(Records from a dataset)
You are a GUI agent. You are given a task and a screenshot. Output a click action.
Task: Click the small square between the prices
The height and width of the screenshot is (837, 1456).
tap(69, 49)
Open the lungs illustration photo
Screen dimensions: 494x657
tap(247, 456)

Work order ->
Write down only the closing run of lines: the one containing "The height and" and every line after it to the end of the entries, exactly.

Answer below ->
The height and width of the screenshot is (837, 1456).
tap(69, 49)
Open the lungs illustration photo
Screen dimensions: 494x657
tap(247, 456)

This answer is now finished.